- **What is expected**: Every entry needs to be repeated exactly, with nothing left out.

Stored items

+ + + + +

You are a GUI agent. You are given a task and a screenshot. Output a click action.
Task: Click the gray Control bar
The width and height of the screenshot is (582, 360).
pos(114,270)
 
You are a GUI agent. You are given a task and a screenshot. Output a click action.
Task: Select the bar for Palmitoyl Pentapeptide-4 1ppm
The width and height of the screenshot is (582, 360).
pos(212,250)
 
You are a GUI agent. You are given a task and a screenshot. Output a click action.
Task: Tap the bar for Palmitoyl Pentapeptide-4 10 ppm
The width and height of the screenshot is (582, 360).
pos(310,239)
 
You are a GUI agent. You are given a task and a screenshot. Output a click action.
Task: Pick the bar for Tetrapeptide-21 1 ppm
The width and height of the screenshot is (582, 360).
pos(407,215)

+ + + + +

- **Solution for this task**:
You are a GUI agent. You are given a task and a screenshot. Output a click action.
Task: Click the gray Control bar
The width and height of the screenshot is (582, 360).
pos(114,270)
 
You are a GUI agent. You are given a task and a screenshot. Output a click action.
Task: Select the bar for Palmitoyl Pentapeptide-4 1ppm
The width and height of the screenshot is (582, 360).
pos(212,250)
 
You are a GUI agent. You are given a task and a screenshot. Output a click action.
Task: Tap the bar for Palmitoyl Pentapeptide-4 10 ppm
The width and height of the screenshot is (582, 360).
pos(310,239)
 
You are a GUI agent. You are given a task and a screenshot. Output a click action.
Task: Pick the bar for Tetrapeptide-21 1 ppm
The width and height of the screenshot is (582, 360).
pos(407,215)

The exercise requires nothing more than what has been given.